Keep your brain fit with Shakespeare!

Researchers have revealed that Shakespeare’s work excites the brain in a way that keeps it “fit”.

Finally, scientific proof of the axiom that English teachers the world over have been punting for centuries — reading Shakespeare is good for you. Well, to be more specific, it is good for your brain, reports Times Online.

Research into the prevention of dementia at the University of Liverpool has found that reading lines from Shakespeare and other great writers such as Chaucer and Wordsworth, causes an increase in electrical activity in the brain. The reason for this, reports CBC News, seems to be a linguistic technique known as a ‘functional shift’, which is basically the uncustomary use of a word — a noun used as a verb for example.

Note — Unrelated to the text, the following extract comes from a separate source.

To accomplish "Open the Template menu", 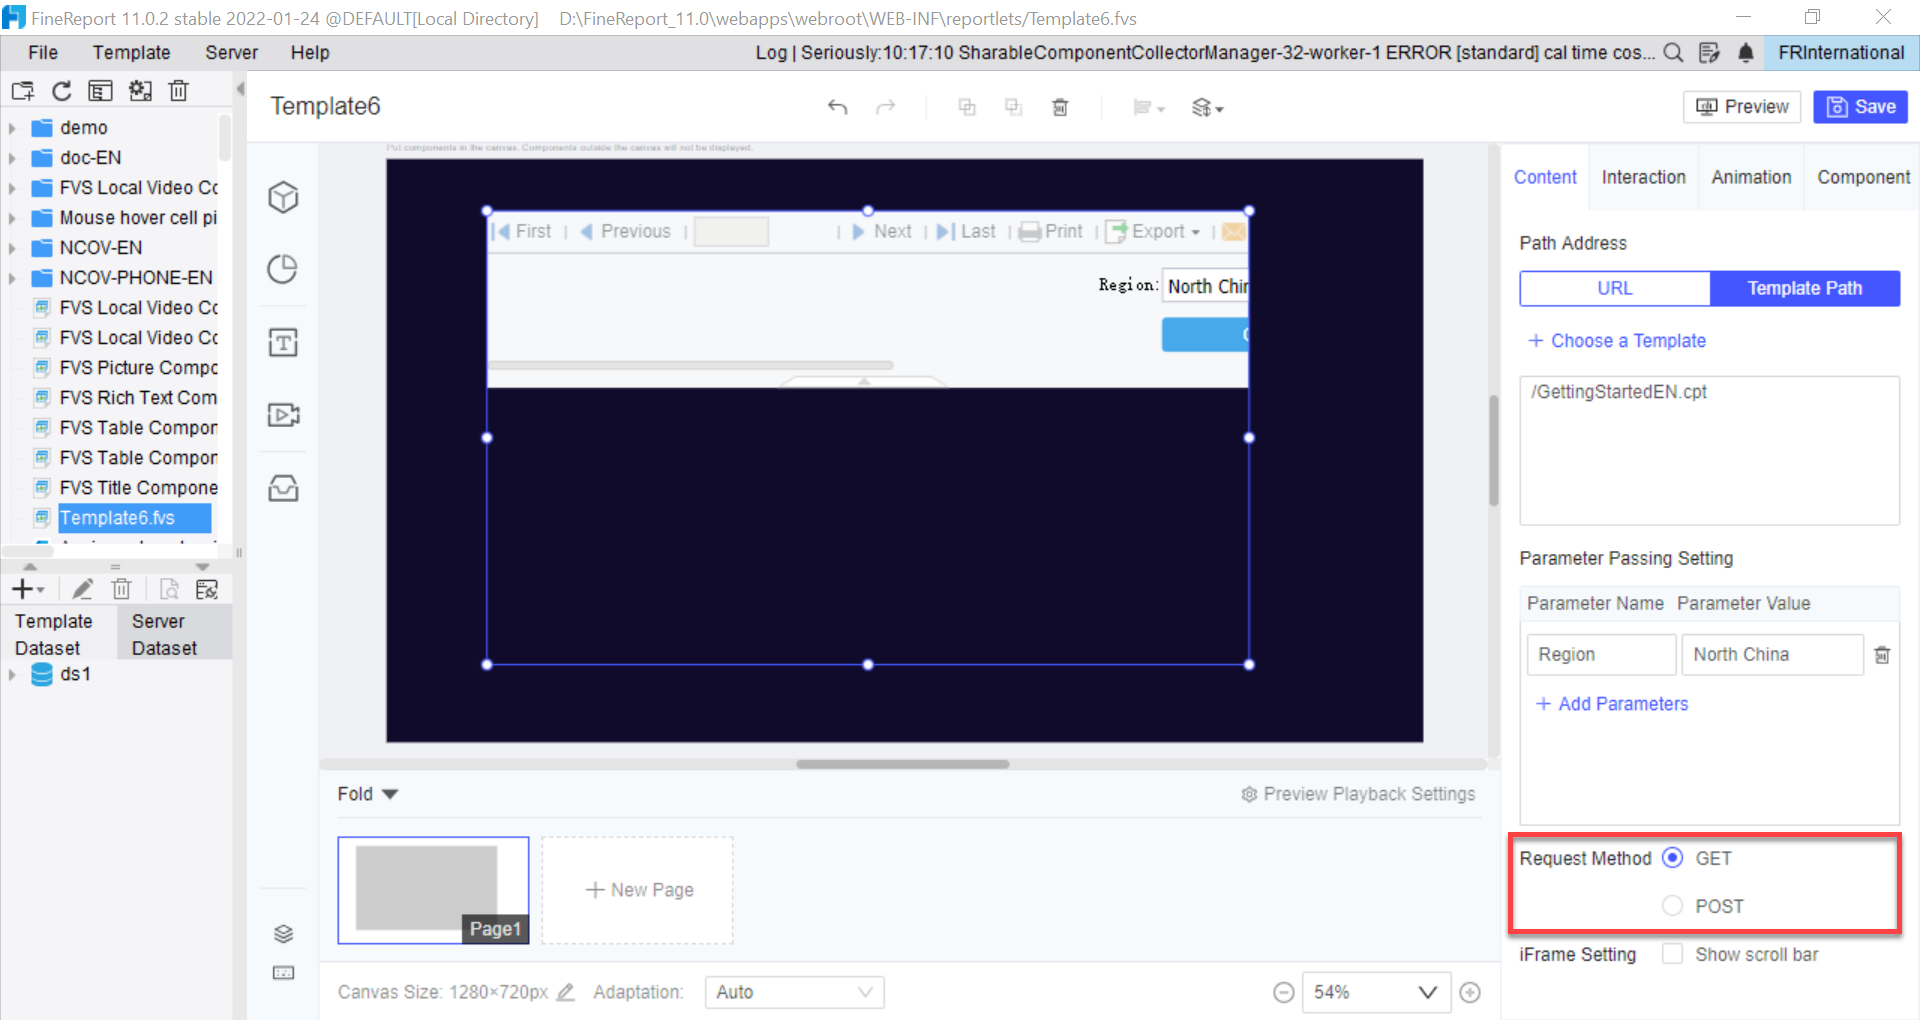I will [131, 52].
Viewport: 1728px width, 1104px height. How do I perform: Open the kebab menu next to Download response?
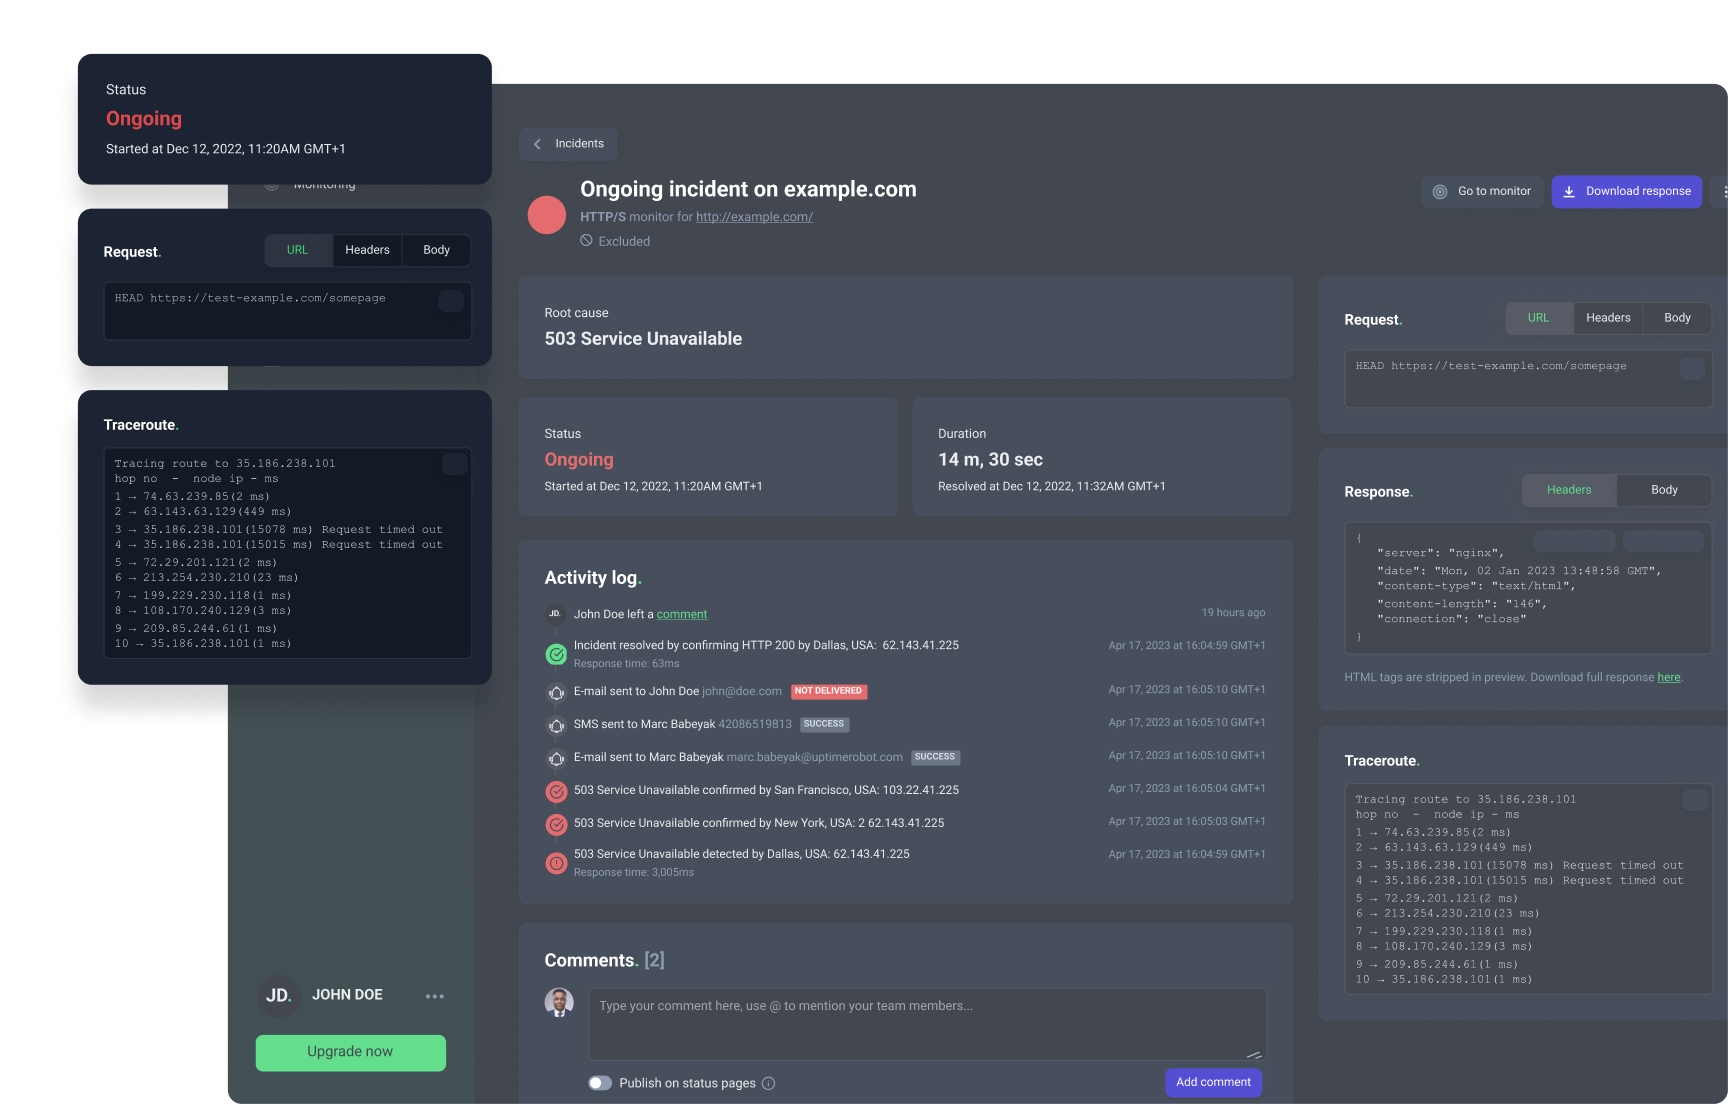[x=1723, y=191]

Professor Philip Davis, from the university’s English department, explains this phenomenon: “By throwing odd words into seemingly normal sentences, Shakespeare surprises the brain and catches it off guard in a manner that produces a sudden burst of activity — a sense of drama created out of the simplest of things.”

Fellow researcher, Professor Neil Roberts from the university’s Magnetic Resonance and Image Analysis Centre was quoted on Times Online as explaining the shifts in the brain in the following way: “When the word changes the grammar of the sentence, brain readings suddenly peak. The brain is forced to retrace its thinking process in order to understand what it is supposed to make of this unusual word.”

The researchers measured the brain activity by attaching electrodes (and an electroencephalogram) to the heads of 20 participants while they read specific lines from Shakespeare.

Normally, when someone reads a sentence that doesn’t make sense, this lack of comprehension manifests itself as negative wave modulation. However, when the participants hit the functional shift in the sentence, this showed up as positive re-evaluation of the word.

According to CBC News, the researchers are still trying to establish which areas of the brain are affected by the spike in activity.

So, there is a reason to read Shakespeare. But now students can ask a slightly more complicated question: Was Shakespeare actually a great writer, or are people just tricked into thinking his work is good because of increased activity in the brain?